In general, the contrast enhancement for both microfluidic-produced and agitation-produced microbubbles within the right ventricle followed a similar pattern, a sharp rise to peak intensity followed by a slower decrease back to baseline, with a median duration of double the injection time (Fig. 5). Two patterns for the image peak were also observed. The intensity curves either exhibited a single peak before decaying (Fig. 7) or a short plateau before signal decay. These results suggest that the microbubbles may have dispersed upon entering the bloodstream, causing a widening of the width of the intensity curve. The larger the dispersion of the microbubbles the wider the observed plateau.
Interestingly, no correlation was observed between microbubble diameter or production rate and image intensity, rise time, decay time, or duration (Fig. 6). Given the high rate of gas dissolution out of the microfluidic-produced microbubbles, the distribution of microbubbles measured just prior to injection may not be representative of the distribution of microbubbles within the right ventricle, potentially obscuring any correlation between image intensity and microbubble diameter. This uncertainty of microbubble diameter within the vasculature also makes it difficult to directly compare simulation results with experimental results.
4.2 Limitations
As stated above, in the current implementation, the microfluidic-microbubbles are directly infused into the vasculature without any prior washing steps. While this production mode may be acceptable for general contrast or drug delivery applications, administering excess shell material into the vasculature may inhibit the ability to perform molecular imaging.
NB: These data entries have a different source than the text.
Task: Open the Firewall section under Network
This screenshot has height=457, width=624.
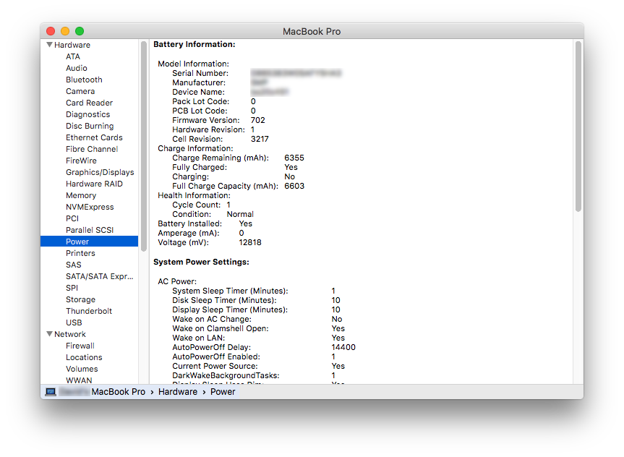Action: click(80, 346)
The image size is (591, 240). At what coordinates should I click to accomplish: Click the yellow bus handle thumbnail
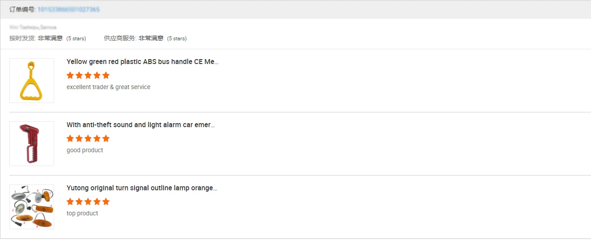click(x=32, y=81)
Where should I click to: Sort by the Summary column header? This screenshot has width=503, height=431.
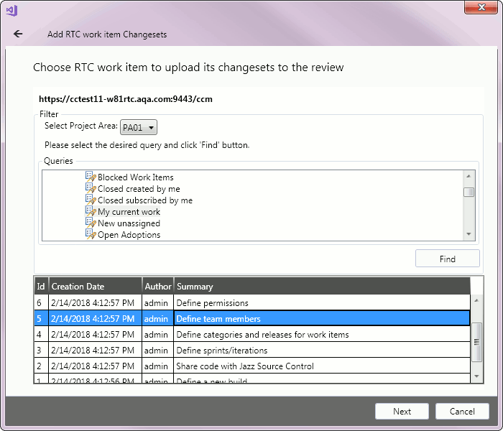coord(321,287)
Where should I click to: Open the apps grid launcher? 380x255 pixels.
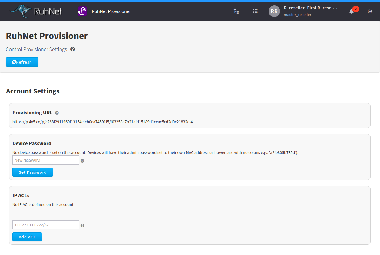tap(255, 11)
To produce molecularly targeted microbubbles, the shell material must contain targeting ligands. In this case, the excess shell material may saturate the targeted ligands, thus preventing the necessary microbubble binding. Redesigned microfluidic devices that can filter the liquid phase post-microbubble fabrication (Yamada and Seki 2005; Kobayashi et al. 2010) may enable molecularly targeted microbubbles to be produced in situ.
Although video intensity of the B-mode images may be the most straightforward, and potentially most clinically relevant, method for comparing microfluidic-produced and agitation-produced microbubbles, video intensity is affected by both the concentration of the agent and the scattering cross section. As a result, differences in video intensity may be due to either differences in concentration, differences in scattering cross section, or some combination of both. Even though we attempted to administer an equal quantity of both microfluidic-produced and agitation produced microbubbles (5 × 106) over an equal time span (10 s), the absolute concentration of each population within the right ventricle is impossible to know. Thus the increase in video intensity cannot be directly traced to the increased scattering cross section of the microfluidic-produced microbubbles.
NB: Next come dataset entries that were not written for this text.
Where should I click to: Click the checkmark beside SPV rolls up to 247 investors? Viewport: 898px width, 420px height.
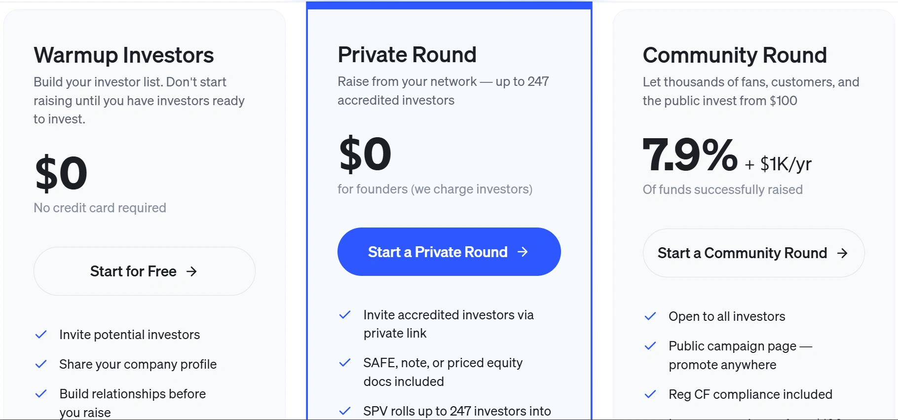[x=345, y=411]
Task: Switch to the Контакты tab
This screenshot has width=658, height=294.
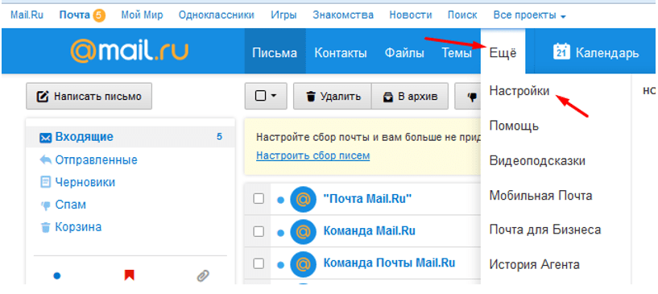Action: (341, 53)
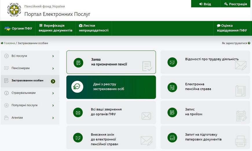The height and width of the screenshot is (151, 252).
Task: Go to Головна breadcrumb link
Action: click(x=9, y=43)
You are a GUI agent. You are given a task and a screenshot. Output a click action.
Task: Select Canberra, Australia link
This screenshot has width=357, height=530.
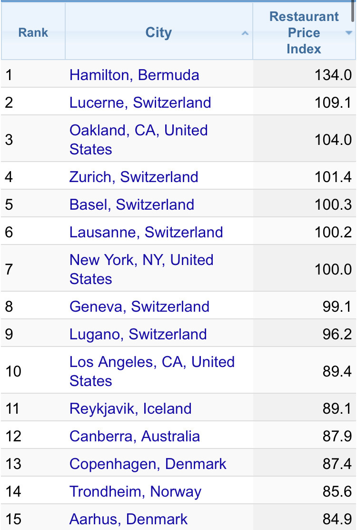(x=135, y=437)
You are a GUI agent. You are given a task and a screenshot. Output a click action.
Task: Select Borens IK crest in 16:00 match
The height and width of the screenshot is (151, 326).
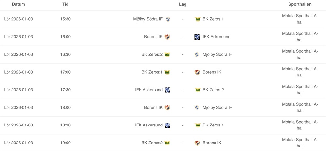168,37
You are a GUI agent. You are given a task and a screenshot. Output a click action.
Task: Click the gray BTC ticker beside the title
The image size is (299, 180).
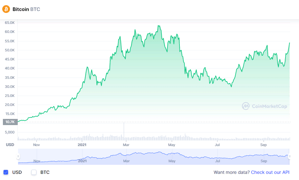click(35, 9)
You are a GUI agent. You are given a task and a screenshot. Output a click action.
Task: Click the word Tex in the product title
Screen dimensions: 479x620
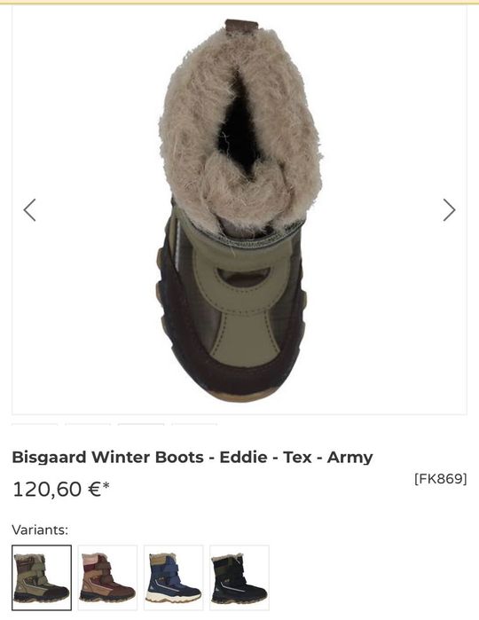(297, 457)
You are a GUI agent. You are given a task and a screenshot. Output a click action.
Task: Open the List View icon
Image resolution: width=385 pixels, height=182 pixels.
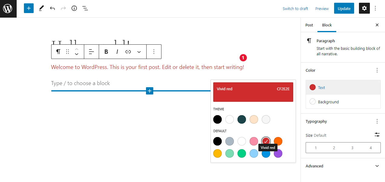(x=85, y=9)

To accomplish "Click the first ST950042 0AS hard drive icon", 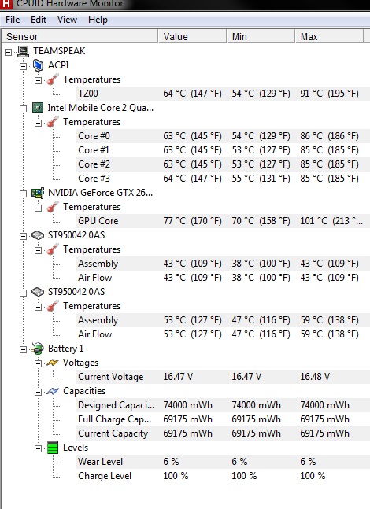I will tap(38, 235).
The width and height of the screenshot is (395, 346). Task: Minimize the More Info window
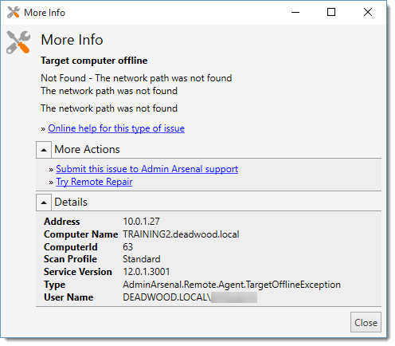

Although no adverse events were observed, this may be due to the excellent ability of the lungs to filter gas from the bloodstream (Butler and Hills 1979). Consequently, additional studies will be required to determine whether transiently-stable microbubbles administered on the arterial side maintain the same safety profile as observed in the current study.
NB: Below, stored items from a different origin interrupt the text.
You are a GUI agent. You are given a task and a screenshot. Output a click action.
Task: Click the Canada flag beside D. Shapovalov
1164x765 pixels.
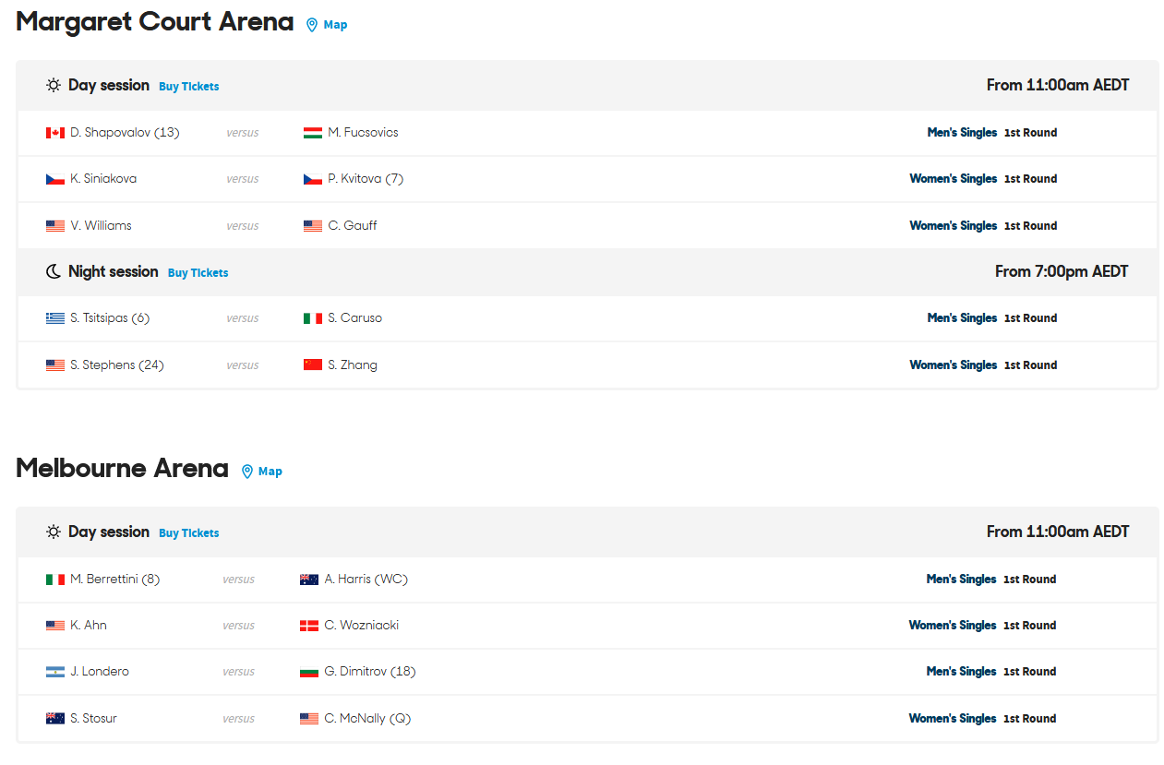(x=55, y=133)
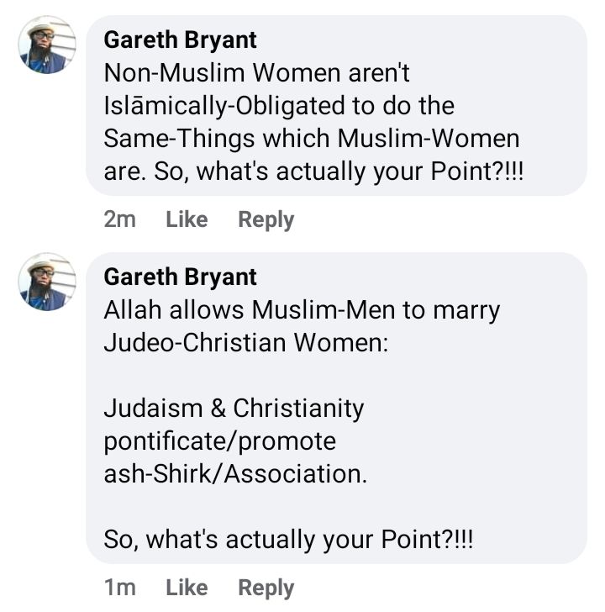605x612 pixels.
Task: Click the "Islāmically-Obligated to do the" text line
Action: (278, 106)
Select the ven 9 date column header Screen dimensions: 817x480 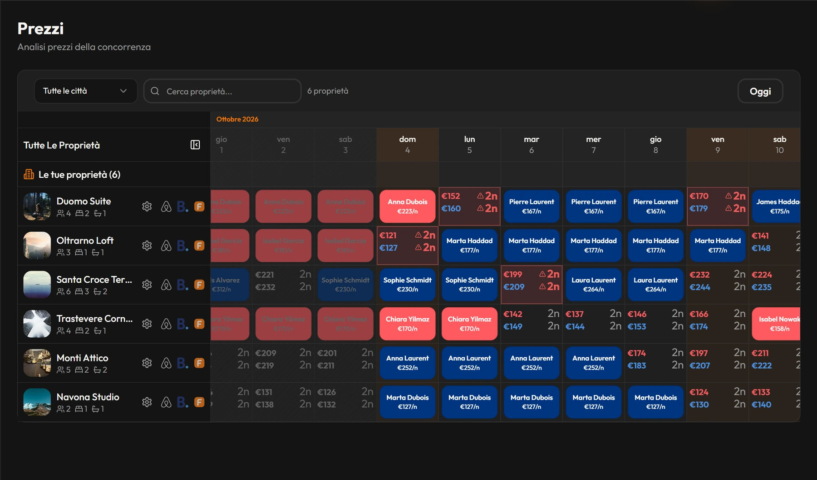tap(718, 145)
Validating the feasibility of imaging microbubbles directly injected from the output of a microfluidic device in vivo is an important first step towards the ultimate goal of microbubble production directly in the vasculature via a microfluidic device within a catheter. This paradigm would potentially allow improved control and optimization of microbubble distribution and concentration for both image enhancement and drug delivery. The ability to change production rate and microbubble diameter in real-time could, for example, enable small targeted microbubbles at low concentrations to be used for molecular imaging or to “paint” vasculature to be treated, while large microbubbles at high concentrations could be used to deliver a therapeutic. Furthermore, microbubble loss due to storage, administration, and circulation would be limited. Finally, by producing microbubbles near the site of interest, the microbubbles can be designed to be short-lived, thus enabling the utilization of large diameter microbubbles, and their concomitant advantages, with minimal risk of emboli formation.
5 Conclusion
Large diameter, transiently-stable, microfluidic-produced microbubbles were directly injected into the vasculature through a tail vein and successfully imaged with ultrasound. No acute harm was observed despite the large diameter of the microbubbles and co-administration of excess shell material with the microbubbles. Analysis of a one-dimensional model of microbubble oscillations suggests off-resonance insonation of large diameter microbubbles (> 10 μm) produces a larger acoustic response than insonation of small diameter microbubbles at resonance. In addition, analysis of a model of microbubble dissolution suggests lifetimes in vivo of less than 10 seconds, which was consistent with observed results. These observations provide additional support for a future paradigm whereby large transiently-stable microbubbles are fabricated in a catheter inside a vessel to provide enhanced image contrast.
Notes
Peak to peak pressure was calculated from the simulated echoes as the difference between the maximum and minimum pressure and normalized to the maximum value amongst all frequencies and diameters.
The energy of the simulated echo was calculated as the integral of the square of the absolute value of the signal. Each echo was normalized to the energy of their respective insonation pulse. All energy values were then normalized to the maximum energy amongst all diameters and frequencies.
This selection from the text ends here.